Over the past years, the impacts of the persisting energy crisis have affected electricity prices in an unprecedented way, with the local wholesale electricity market exhibiting significant vulnerabilities and exposure to price volatility. The latter has led to spot prices that, during the second half of 2022, even exceeded 500–600 €/MWh, with the annual average positioned at 280 €/MWh. This had a direct impact on retail prices as well, which, despite state subsidies, has led to increased levels of insecurity for end customers, as in the rest of Europe [3,4].
In response to the unfolding energy crisis in Europe, in May 2022 the European Commission launched the ambitious REPowerEU plan [5,6], aiming to put forward a bundle of initiatives regarding energy saving, clean energy production and energy supply diversification, and with a special focus, amongst other things, on the promotion of residential-scale PV solutions. Similar subsidy schemes recently emerged in Greece as well, paving the way for introducing not only PVs but also hybrid PV–battery schemes in the residential sector. With this in mind, we currently argue that for the roll-out of similar configurations, extra value needs to be extracted from their operation, which also implies the need for interfacing the local electricity market.
2. Materials and Methods
2.1. Problem Definition and Methods
Acknowledging the above, the current study develops a computational framework for the evaluation of different prosumer schemes, capturing different RES–battery configurations (including both wind and solar power of residential scale) combined with practical market-integration strategies. For that purpose, we used a typical Greek household demand pattern and performed an extensive parametrical analysis concerning system size, spot price levels and degree of market integration. The schematic block of Figure 1 synopsizes the problem methodology, which, apart from the variation in system main variables (Nw: wind power; Npv: PV power; ESS: battery capacity), looks at the examination of different scenarios and the generation of energy and economic performance metrics, explained in Table 1 and Table 2, together with main parameters and assumptions.
Figure 1.
Schematic representation of the formulated problem.
Table 1.
Main, non-system parameters of the problem.
Table 2.
Main performance metrics of the problem.
Accordingly, the approach adopted for the examination of the problem is the brute force approach, which assumes study of all possible configurations within a given range of analysis, allowing in this way for the interpretation of emerging trends rather than for the designation of unique, optimum solutions.

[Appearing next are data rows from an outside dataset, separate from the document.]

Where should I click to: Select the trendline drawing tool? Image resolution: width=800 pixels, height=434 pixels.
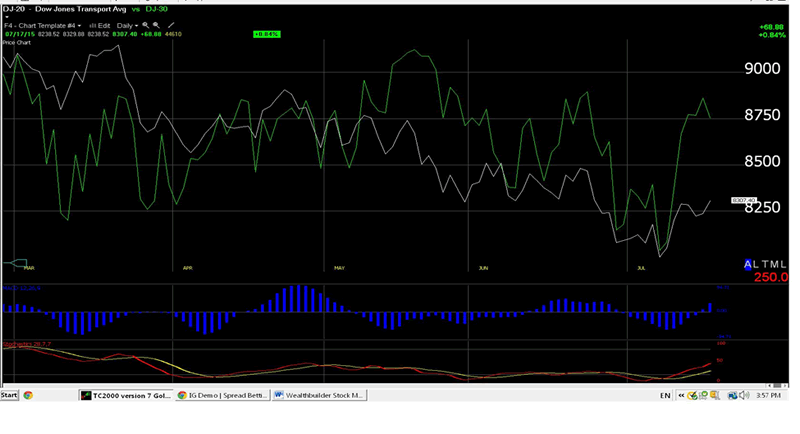click(x=171, y=25)
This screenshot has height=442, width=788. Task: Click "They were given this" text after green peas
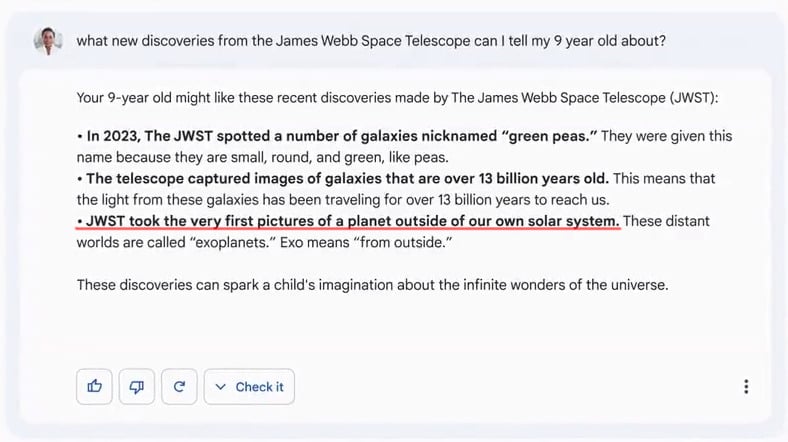[x=667, y=136]
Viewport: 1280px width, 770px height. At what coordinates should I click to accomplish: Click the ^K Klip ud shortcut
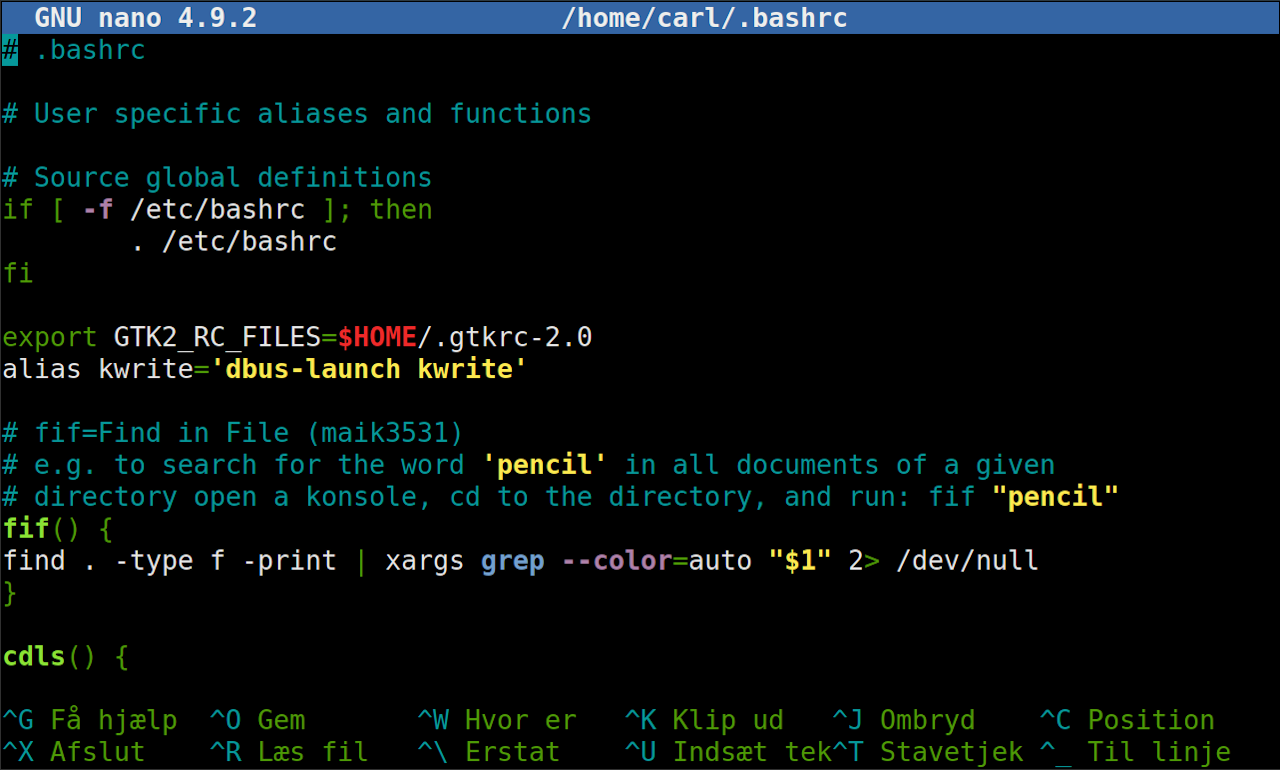coord(704,720)
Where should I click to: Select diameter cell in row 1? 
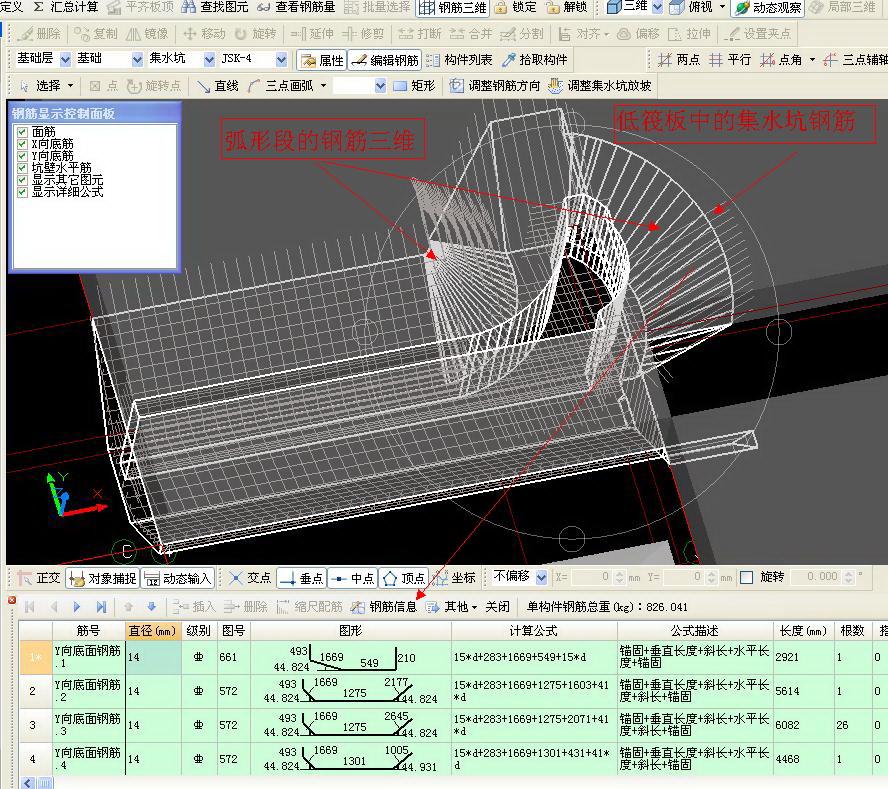[x=152, y=657]
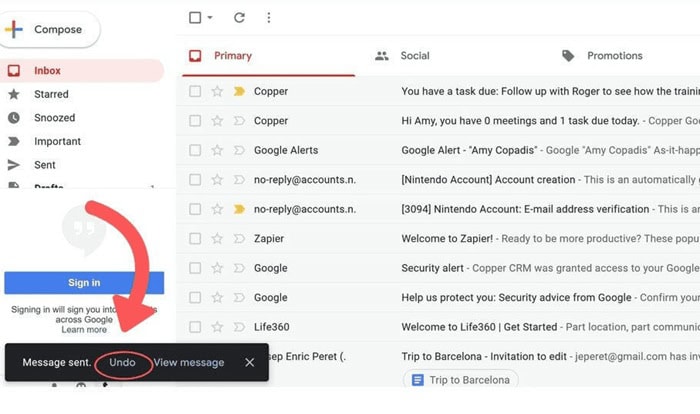700x414 pixels.
Task: Toggle importance marker on Nintendo verification email
Action: (239, 210)
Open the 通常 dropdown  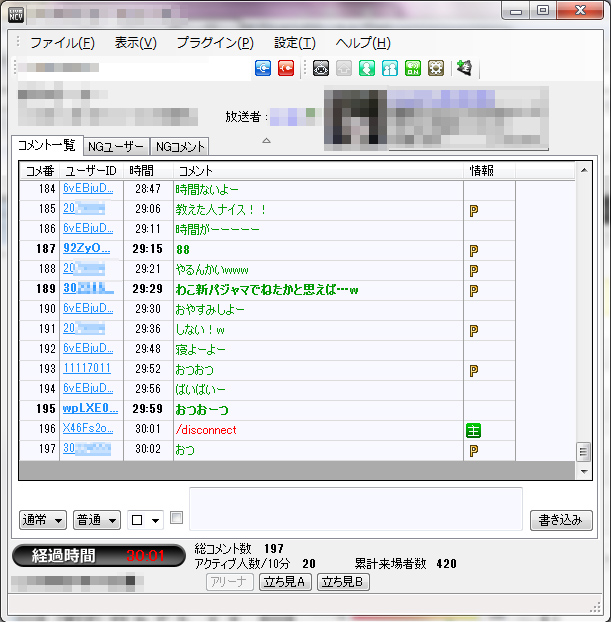click(x=43, y=520)
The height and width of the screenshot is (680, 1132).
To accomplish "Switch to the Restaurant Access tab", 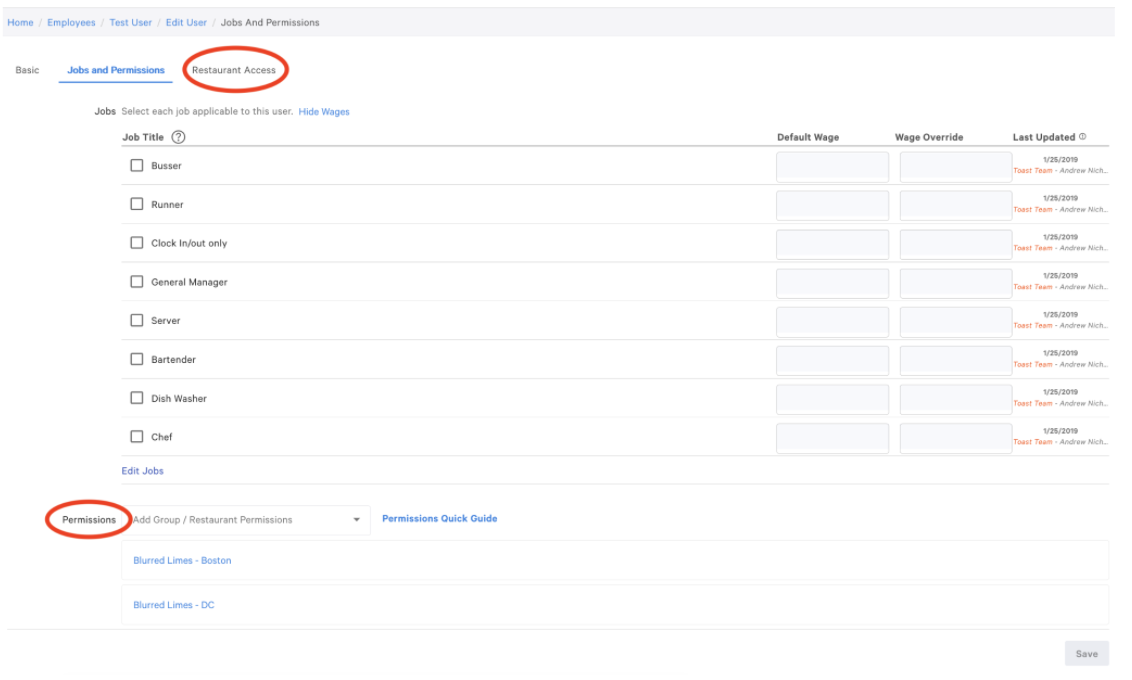I will coord(234,70).
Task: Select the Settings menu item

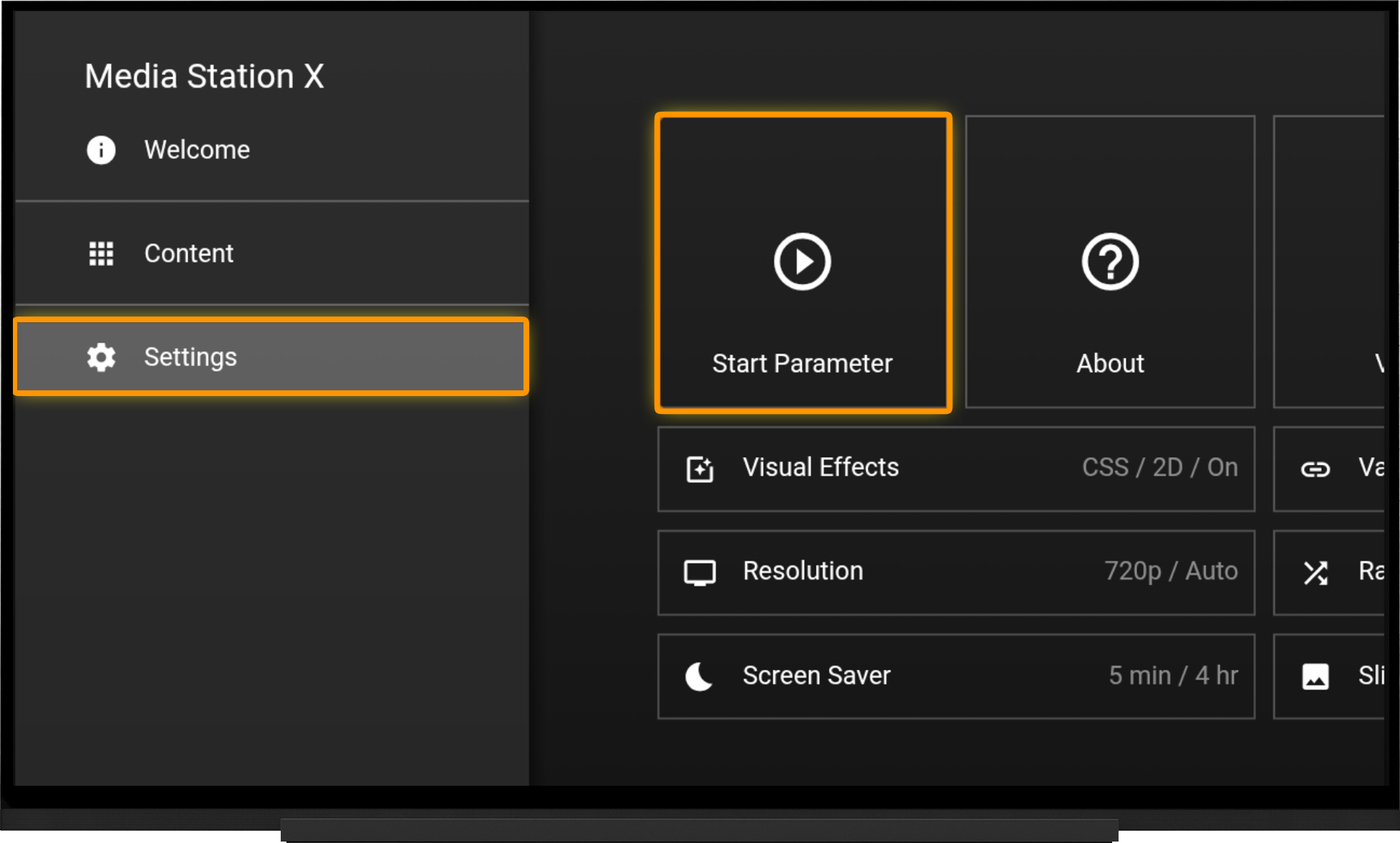Action: [271, 357]
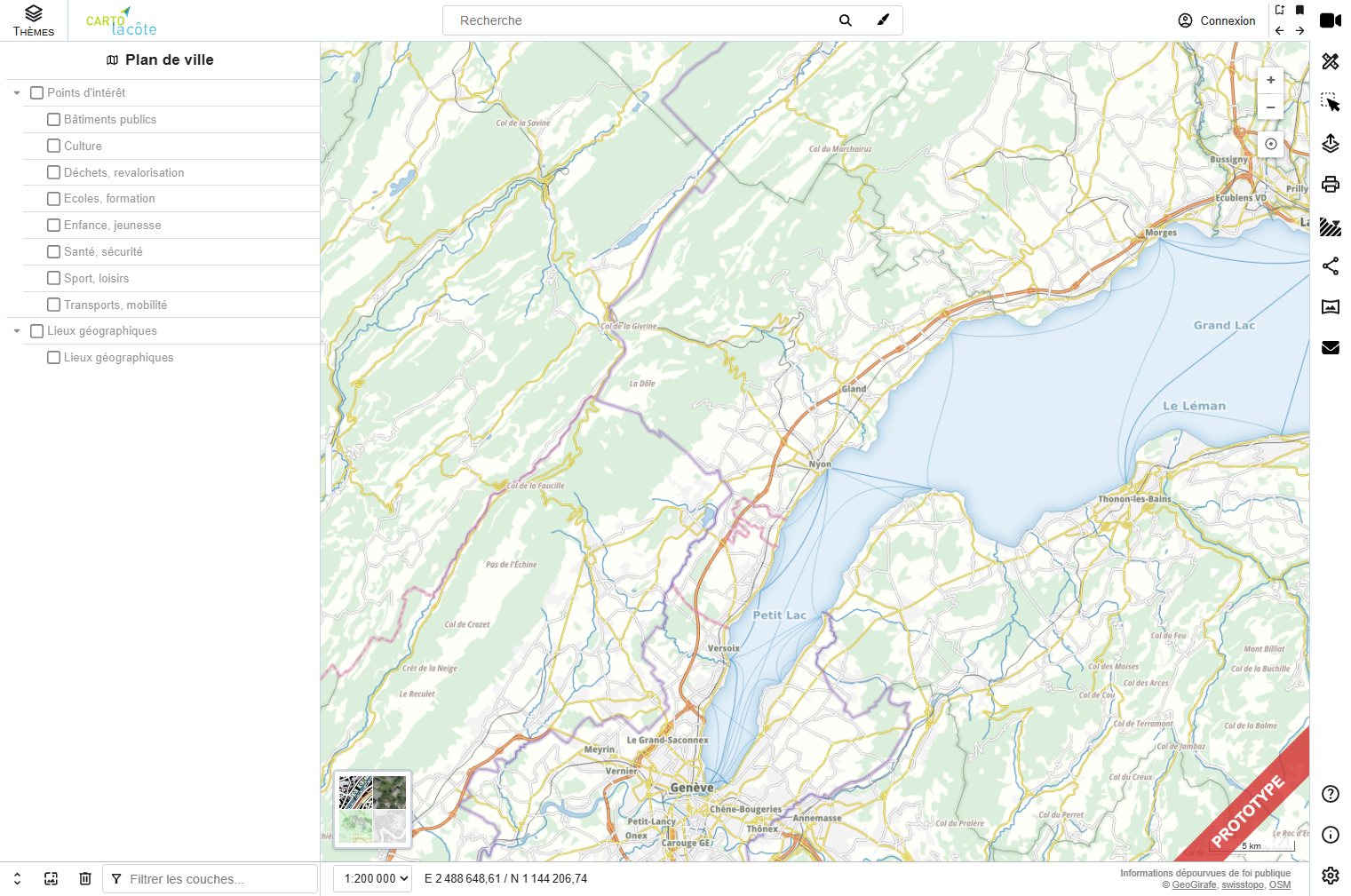Click the envelope contact icon

pyautogui.click(x=1330, y=347)
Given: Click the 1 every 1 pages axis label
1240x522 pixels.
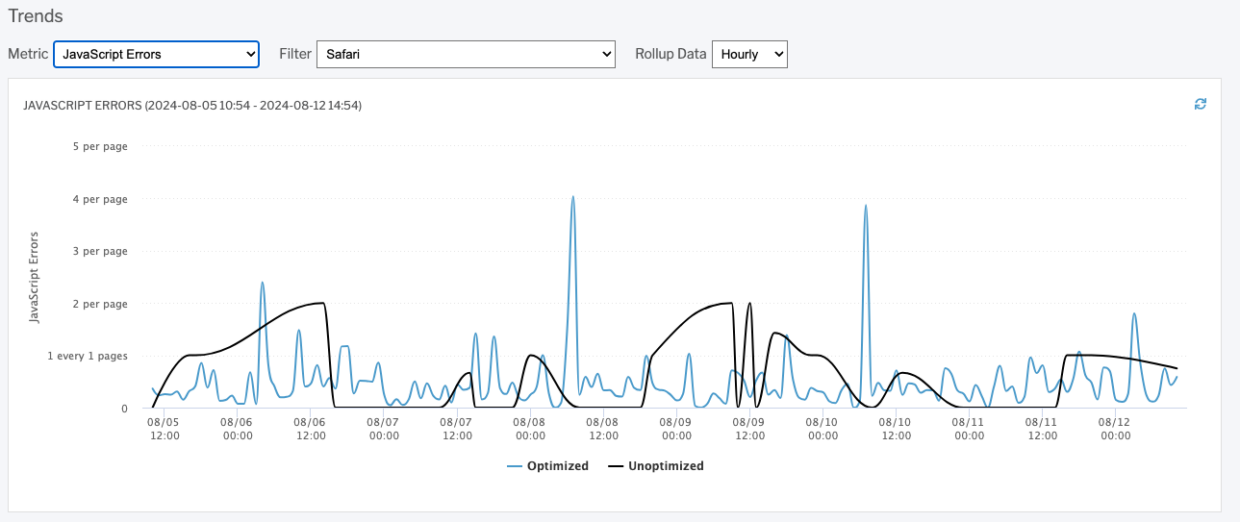Looking at the screenshot, I should (x=88, y=356).
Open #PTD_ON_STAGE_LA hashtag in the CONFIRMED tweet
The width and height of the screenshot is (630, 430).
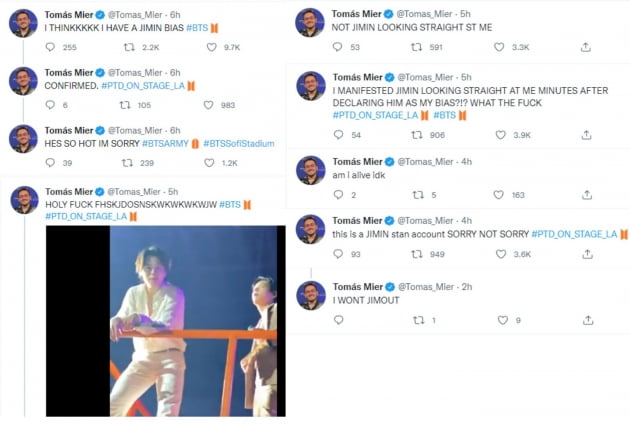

To that end, the span of solutions currently examined considers 0–10 kW variation in wind and PV power (1 kW step) and 0–30 kWh variation in battery capacity (2 kWh step, DoD of 80% and a moderate roundtrip efficiency of ~75%), which gathers a total of 1936 different configurations, together with examination of two different schedules for the day-ahead GEEs to the local grid, i.e., from 7 am to 18 pm (12 h) and for the entire 24 h period of each following day.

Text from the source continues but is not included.